Avrei voluto non sdraiarmi su questo letto, collegato a questi tubi. Ne avrei fatto volentieri a meno.
Avrei voluto non conoscere questo mondo fatto di sofferenza, lamenti, grida e solitudine.
No, decisamente non avrei voluto. E sì, ne avrei fatto volentieri a meno. Ma avrei perso l’occasione di raccontare una storia della nostra quotidianità spesso bistrattata. Probabilmente perché non vissuta.
Vibo Valentia. Ospedale “Jazzolino”. Reparto Medicina d’urgenza. Una appendice del Pronto soccorso. Avamposto dell’emergenza. Guidato dal Dottore Vincenzo Natale.

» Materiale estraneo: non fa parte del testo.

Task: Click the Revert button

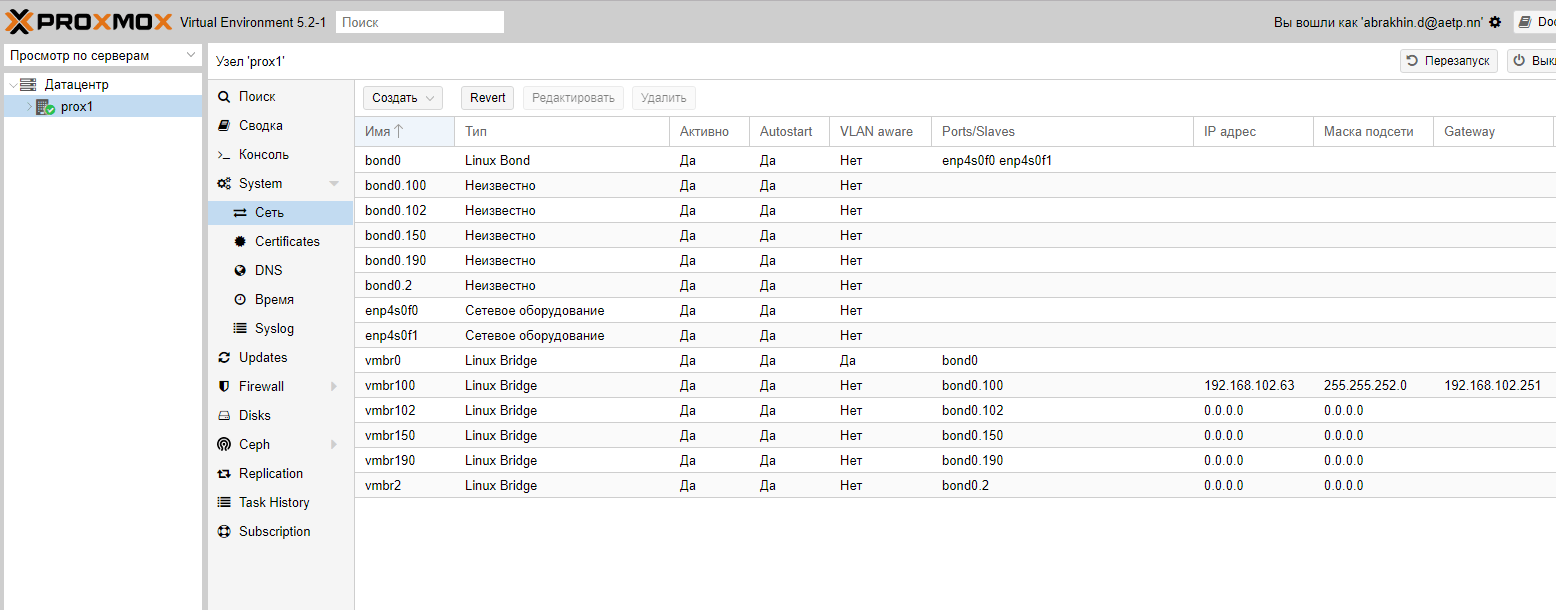Action: point(487,98)
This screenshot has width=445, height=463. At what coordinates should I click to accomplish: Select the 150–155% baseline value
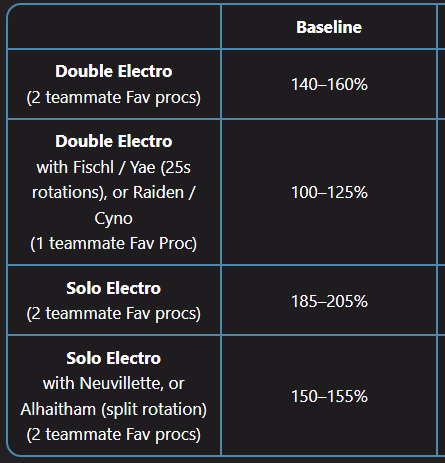[x=329, y=396]
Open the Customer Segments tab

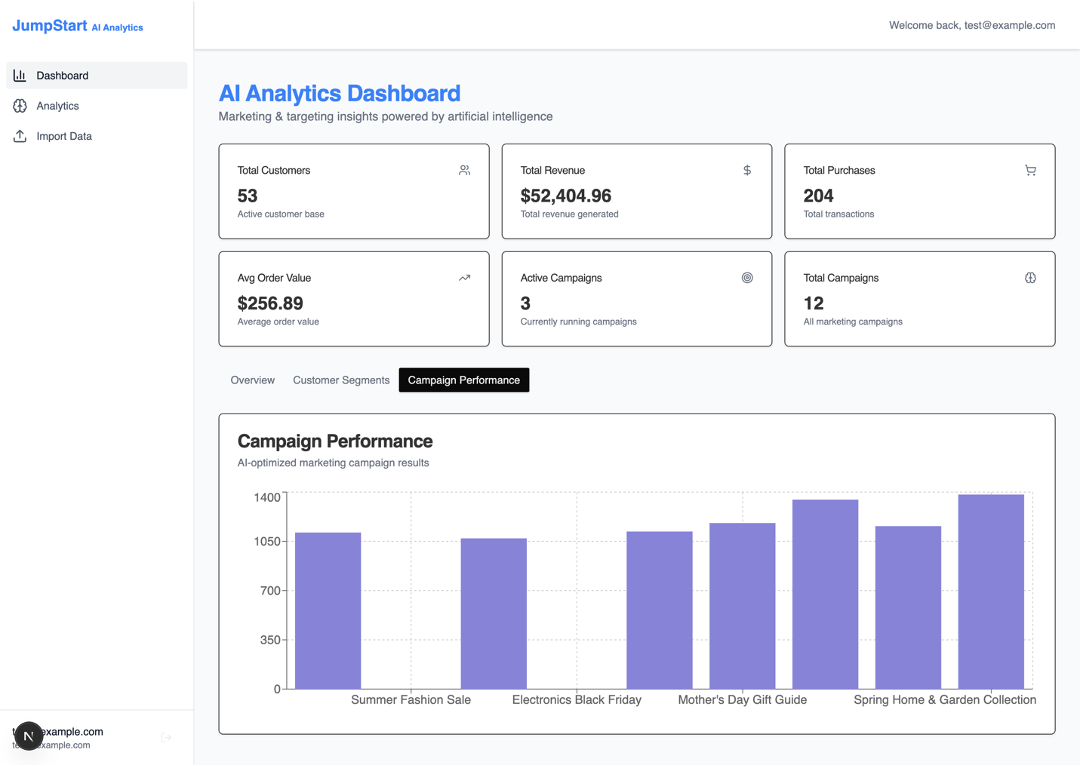341,380
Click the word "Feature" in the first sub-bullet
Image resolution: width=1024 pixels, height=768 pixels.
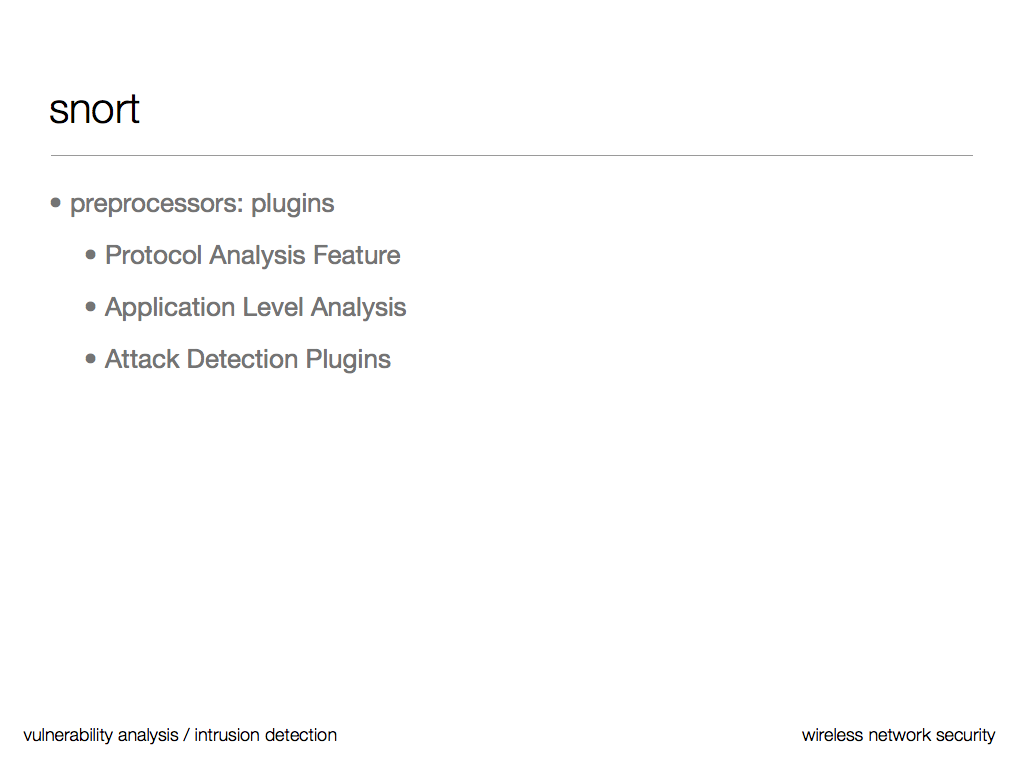pos(356,256)
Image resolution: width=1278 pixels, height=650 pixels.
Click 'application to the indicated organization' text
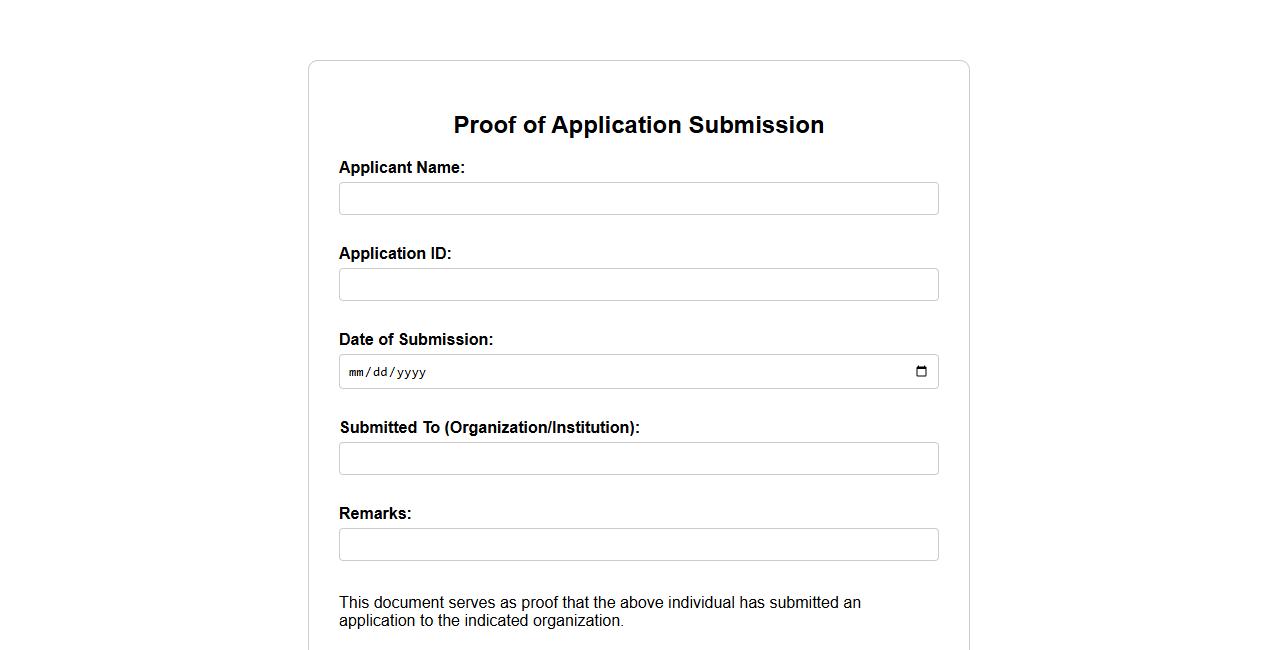(x=481, y=621)
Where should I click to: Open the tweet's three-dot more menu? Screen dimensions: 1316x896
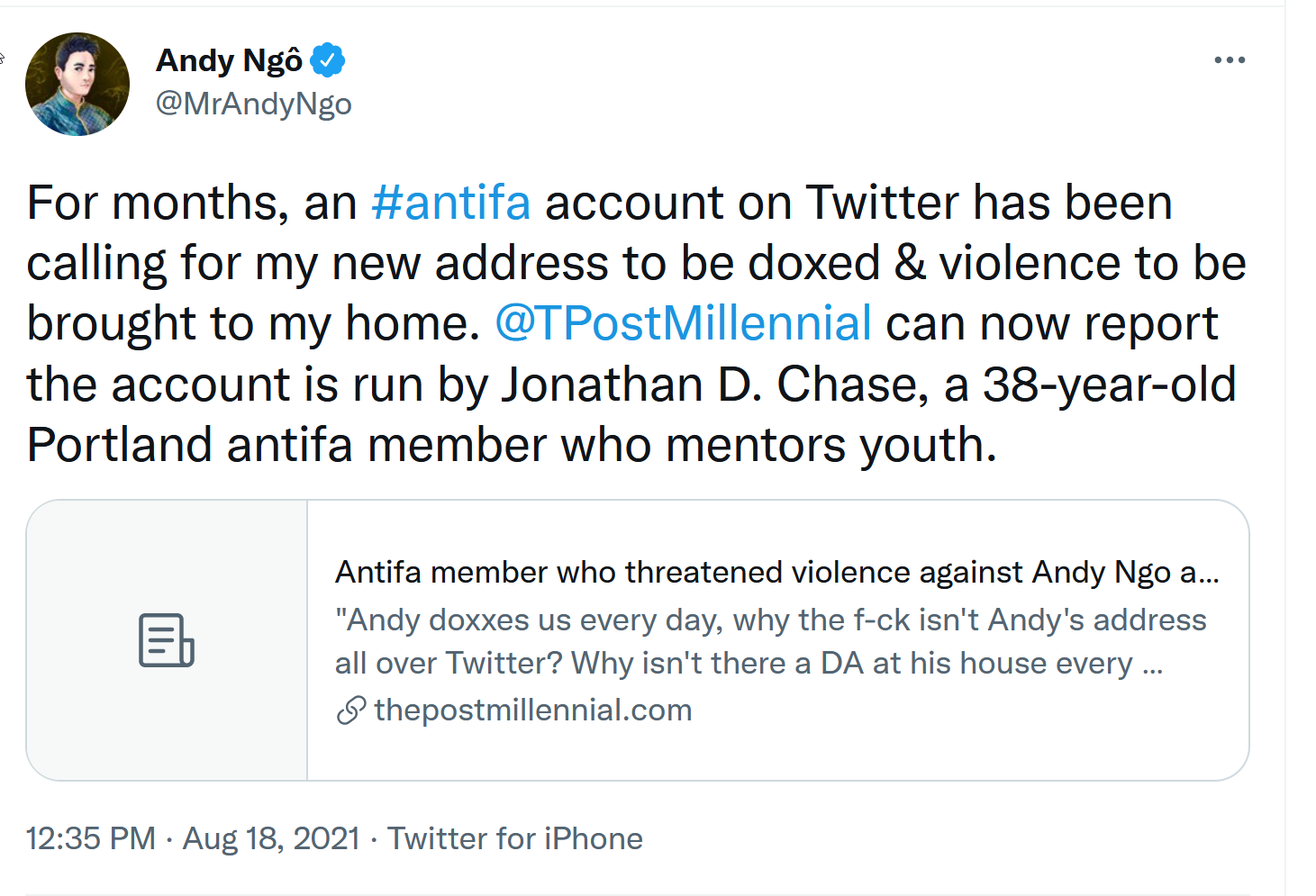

Un’antipatica polmonite che mi tartassa da quattro anni mi da la possibilità di raccontarla questa storia. Una storia di donne e uomini che ogni giorno si spendono per aiutare il prossimo. Che hanno deciso di stare vicino alla gente nei momenti più bui. Per curarla, per farla sentire meglio, per confortarla. Anche solo con una parola. Una carezza. Nonostante l’aria pesante, irrespirabile, la tensione. L’agitazione. I nervi tesi. Di pazienti e parenti.
Io l’ho visto. Sono medici, infermieri, personale sanitario. Alcuni giovanissimi. Ma chi aiuta loro? Chi li comprende? Chi li difende da insulti, e, spesso, anche da violenza? Solo la passione può spingerti a fare ciò. Perché di altro non c’è nulla in questi corridoi. In queste corsie fredde e buie.
Precarietà dilagante. Stipendi bassi. Turni massacranti. Mortificazione. Se non hai passione ti viene solo da scappare. E a gambe levate. E invece loro sono qui. Ogni giorno. Ogni notte.
Io nei prossimi giorni sarò fuori di qui. Loro restano e resteranno a difendere la salute. Un diritto per ogni cittadino. Il bene più prezioso. Soprattutto per loro. Angeli in camice bianco, verde e blu. Eroi dimenticati. Oggi, grazie a queste mie poche parole, forse, un po’ meno soli. Grazie.
Da un giornalista innamorato della sua Vibo Valentia.